Because I work from home, and because I chose my apartment based on the walkability of the neighborhood, I can go for days without using the car. I can walk to the movies, the grocery store, the farmers market, restaurants, and bars in the immediate vicinity. I walk distances most Angelenos wouldn’t think twice about driving. And, recently, I had profiled actor Vincent Kartheiser for The New York Times, about how he only got around using public transportation in Los Angeles. It can be done, but I don’t necessarily want to do it myself.
When my car got stolen, I stood in my empty driveway and felt a pang in my chest. I could see the little thing in my mind’s eye, its grey interior, my little pillow which boosted me up (I’m 4 foot 11 inches tall — and a quarter), the low-slung dashboard. I felt powerless without it, like a child who needed to rely on grownups to drive me around. I keep staring at the empty spot thinking maybe if I stare long enough, it will reappear.
The night the car was stolen, I walked across to the center of the neighborhood where I live and wallowed in self-pity. I drank two martinis and became an inconsolable mess. I wasn’t just crying for the loss of the car. Overwhelmed by my friends’ kindness, I was freaking out over the financial problems the situation posed. And I was lamenting the loss of what had seemed so much like freedom. A woman came over and asked me what was wrong. I mumbled about the car.

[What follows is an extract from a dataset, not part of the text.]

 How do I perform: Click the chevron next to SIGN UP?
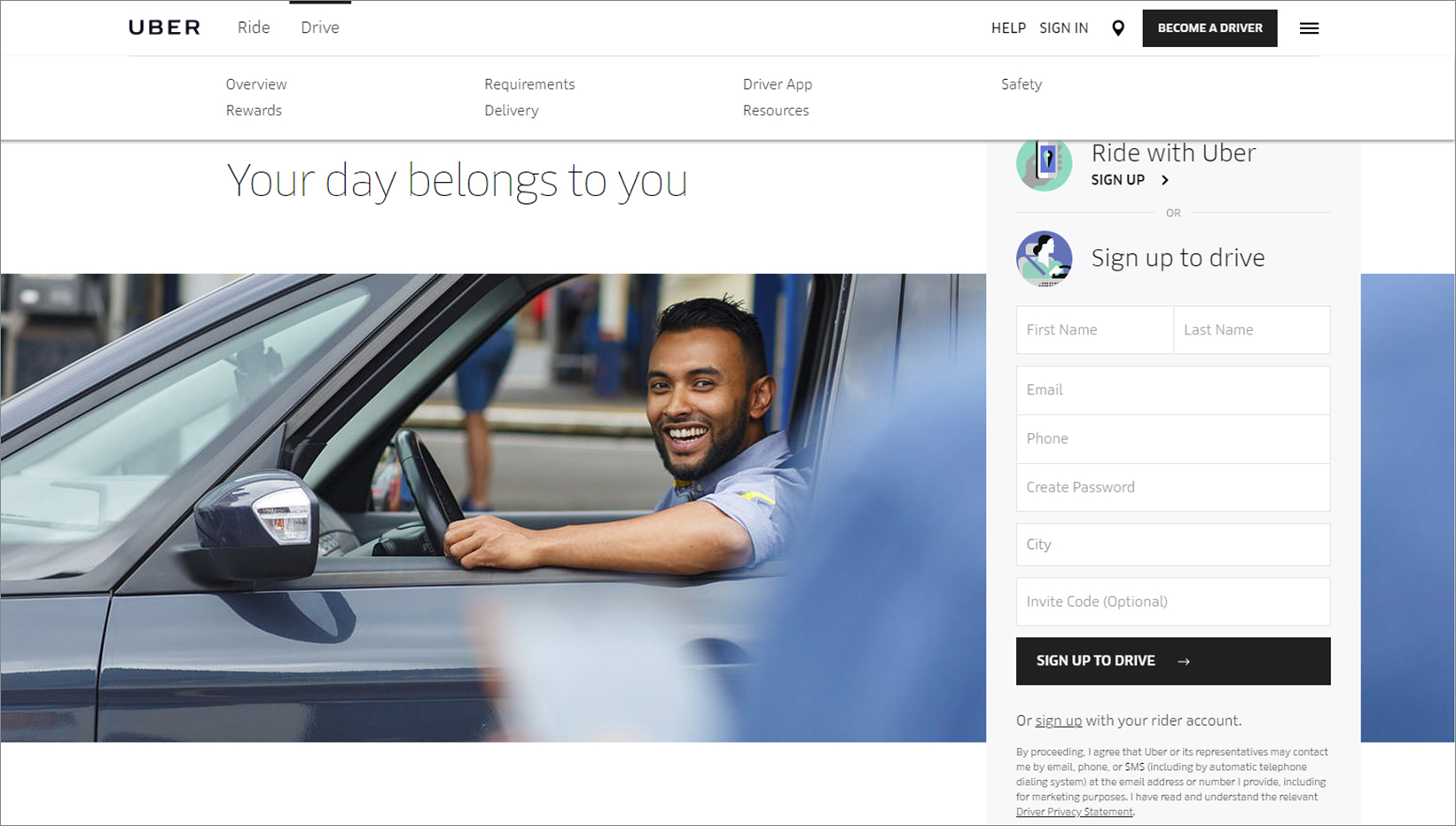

“It’s going to be OK,” she said with certainty, and smiled, “It is just a thing.”
If only it was that easy.
Addendum: After contemplating the possibility of having to buy a new car, or even, going a few months without one, the inconceivable happened — the car was found, stripped only of its ancient AM/FM cassette radio — and delivered more intact that I anticipated (Hondas from that decade are routinely stripped for parts). I was hap
py to see the old girl, but sad that she’d been so violated. We had both been taken for a ride — but for us, there was no “joy” in it.